Your Daily Motivational Tips

Once the first thrill of sticking to your new health plan fades, and the work week drags on, the real work begins. Here’s how to stay with it every day of the week.

From: 30 Minutes a Day to a Healthy Heart, Reader's Digest Canada

Monday: Donate Your Efforts

If you can’t stay motivated to exercise for your own good, just do it for someone else. Find a charity group that organizes walks to raise money to support it. These not only give you a reason to keep moving, they give you the satisfaction of working hard to help others.

Tuesday: Stop, Think, Act

Before you light that cigarette or eat that second slice of chocolate cake, stop and force yourself to think about why you’re doing something you know is bad for your health.

Think what else you could do, drink or eat that might make you feel almost as good, then do that. Before you know it, thinking before you act will become second nature—and so will making healthier choices.

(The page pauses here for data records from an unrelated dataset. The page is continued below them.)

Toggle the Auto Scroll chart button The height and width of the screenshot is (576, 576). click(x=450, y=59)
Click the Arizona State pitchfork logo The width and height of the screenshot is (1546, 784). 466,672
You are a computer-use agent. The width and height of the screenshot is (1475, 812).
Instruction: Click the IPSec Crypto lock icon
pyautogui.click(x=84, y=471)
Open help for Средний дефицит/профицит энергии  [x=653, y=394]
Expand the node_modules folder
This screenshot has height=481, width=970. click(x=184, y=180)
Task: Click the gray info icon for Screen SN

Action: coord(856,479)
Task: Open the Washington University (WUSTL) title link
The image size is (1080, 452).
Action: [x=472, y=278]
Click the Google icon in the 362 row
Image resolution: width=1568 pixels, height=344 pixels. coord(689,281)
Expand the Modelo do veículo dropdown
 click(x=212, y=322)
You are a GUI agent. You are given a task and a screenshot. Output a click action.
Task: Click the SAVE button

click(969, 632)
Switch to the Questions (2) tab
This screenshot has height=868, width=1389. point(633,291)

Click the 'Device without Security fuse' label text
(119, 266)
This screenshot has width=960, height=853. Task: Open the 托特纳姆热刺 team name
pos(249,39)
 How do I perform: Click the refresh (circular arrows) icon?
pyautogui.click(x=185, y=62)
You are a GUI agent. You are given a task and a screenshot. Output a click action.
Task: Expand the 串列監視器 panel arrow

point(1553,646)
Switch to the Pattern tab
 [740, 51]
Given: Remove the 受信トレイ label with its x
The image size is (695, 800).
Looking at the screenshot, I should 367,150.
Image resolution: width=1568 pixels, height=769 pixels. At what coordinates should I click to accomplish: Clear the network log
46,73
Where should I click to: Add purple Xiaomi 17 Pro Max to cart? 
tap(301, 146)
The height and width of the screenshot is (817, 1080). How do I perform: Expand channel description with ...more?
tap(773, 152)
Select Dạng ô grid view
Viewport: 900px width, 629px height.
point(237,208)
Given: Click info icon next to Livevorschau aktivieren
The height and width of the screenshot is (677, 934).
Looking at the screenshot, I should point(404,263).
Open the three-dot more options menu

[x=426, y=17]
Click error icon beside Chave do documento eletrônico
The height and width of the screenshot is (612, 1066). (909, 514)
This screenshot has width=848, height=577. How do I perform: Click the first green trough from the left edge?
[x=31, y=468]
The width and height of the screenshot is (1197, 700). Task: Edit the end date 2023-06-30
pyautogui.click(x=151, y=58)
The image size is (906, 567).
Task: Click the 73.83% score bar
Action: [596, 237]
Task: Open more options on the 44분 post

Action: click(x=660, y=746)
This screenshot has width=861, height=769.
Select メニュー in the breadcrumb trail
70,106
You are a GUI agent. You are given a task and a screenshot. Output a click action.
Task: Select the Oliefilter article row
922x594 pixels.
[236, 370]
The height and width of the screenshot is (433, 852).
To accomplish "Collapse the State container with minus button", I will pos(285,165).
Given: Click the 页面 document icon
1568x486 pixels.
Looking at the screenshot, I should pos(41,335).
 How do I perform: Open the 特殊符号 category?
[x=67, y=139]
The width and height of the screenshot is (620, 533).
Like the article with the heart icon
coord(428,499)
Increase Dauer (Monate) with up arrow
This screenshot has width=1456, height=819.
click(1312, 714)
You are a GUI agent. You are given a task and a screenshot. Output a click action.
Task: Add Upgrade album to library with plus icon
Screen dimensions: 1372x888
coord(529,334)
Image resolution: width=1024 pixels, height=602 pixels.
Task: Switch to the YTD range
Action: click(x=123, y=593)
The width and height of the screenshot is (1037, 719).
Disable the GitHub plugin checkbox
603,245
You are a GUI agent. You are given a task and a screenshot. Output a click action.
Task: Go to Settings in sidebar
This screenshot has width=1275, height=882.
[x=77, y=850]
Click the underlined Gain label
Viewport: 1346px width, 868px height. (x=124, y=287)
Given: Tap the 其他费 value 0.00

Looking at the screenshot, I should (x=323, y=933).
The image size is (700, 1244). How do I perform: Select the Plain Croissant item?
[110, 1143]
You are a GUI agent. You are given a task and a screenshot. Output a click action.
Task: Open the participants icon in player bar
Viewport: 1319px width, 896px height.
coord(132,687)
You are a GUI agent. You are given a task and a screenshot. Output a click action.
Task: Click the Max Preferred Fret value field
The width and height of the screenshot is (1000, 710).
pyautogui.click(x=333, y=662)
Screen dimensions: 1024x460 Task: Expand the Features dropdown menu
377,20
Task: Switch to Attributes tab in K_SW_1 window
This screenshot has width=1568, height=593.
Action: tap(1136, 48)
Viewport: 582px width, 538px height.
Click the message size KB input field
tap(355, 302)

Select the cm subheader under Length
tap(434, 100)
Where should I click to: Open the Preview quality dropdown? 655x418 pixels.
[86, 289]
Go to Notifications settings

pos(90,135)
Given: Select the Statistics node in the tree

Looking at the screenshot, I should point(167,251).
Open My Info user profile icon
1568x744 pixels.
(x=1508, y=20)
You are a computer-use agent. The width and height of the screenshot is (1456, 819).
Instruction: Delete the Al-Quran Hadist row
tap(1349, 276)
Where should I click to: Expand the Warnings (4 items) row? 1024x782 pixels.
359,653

Wednesday: Give Yourself Credit

We have a tendency to dismiss the little things we do well, but all those little things, from choosing a whole-grain breakfast cereal to walking your dog after work, are at the heart of success. They add up to life-extending rewards—so praise yourself every time you make a heart-healthy choice.

Thursday: Find Emotional Outlets

Let’s be honest: if what we eat and how we behave were nothing more than practical matters of fuelling our bodies and taking care of ourselves, far fewer people would have weight problems or heart disease. We don’t plow through a bag of chips or drink one too many glasses of wine because we need the potatoes or grape products. We do it because we’re bored, frustrated, anxious or angry. Since those emotions aren’t going to go away, you need to find other outlets for those feelings, such as exercise, keeping a diary or pursuing a hobby, or you need to confront them directly rather than masking the problem with bad habits.

Friday: Pencil in Some Wholesome Fun

Too many of us make a bad job of long-term planning, particularly when it comes to the fun things in life. So change that. Make plans for fun events months ahead. Plan a family trip to the zoo in two months, a weekend by the lake in four months or Christmas in the Caribbean next winter.

Then make the bookings, buy the tickets and mark the dates on the calendar. This type of long-term planning gives you positive things to look forward to, as well as the motivation to get leaner and healthier for the activities ahead.

Saturday: specialize in your passion

If you’re showing real progress, the chances are you have found one or more aspects of healthy living that you really enjoy. It could be cooking with fresh food, walking or doing yoga. Explore that interest more deeply, perhaps go to classes. There’s no reason you can’t become a chef, a master of meditation—or even a marathon runner—once you set your mind to it.

Sunday: give yourself a break

Even if you love your job, you still need a break from its rigours now and then. The same is true of healthy lifestyle changes. Every now and then, spend a long weekend indulging yourself: relax and eat and drink what you want to.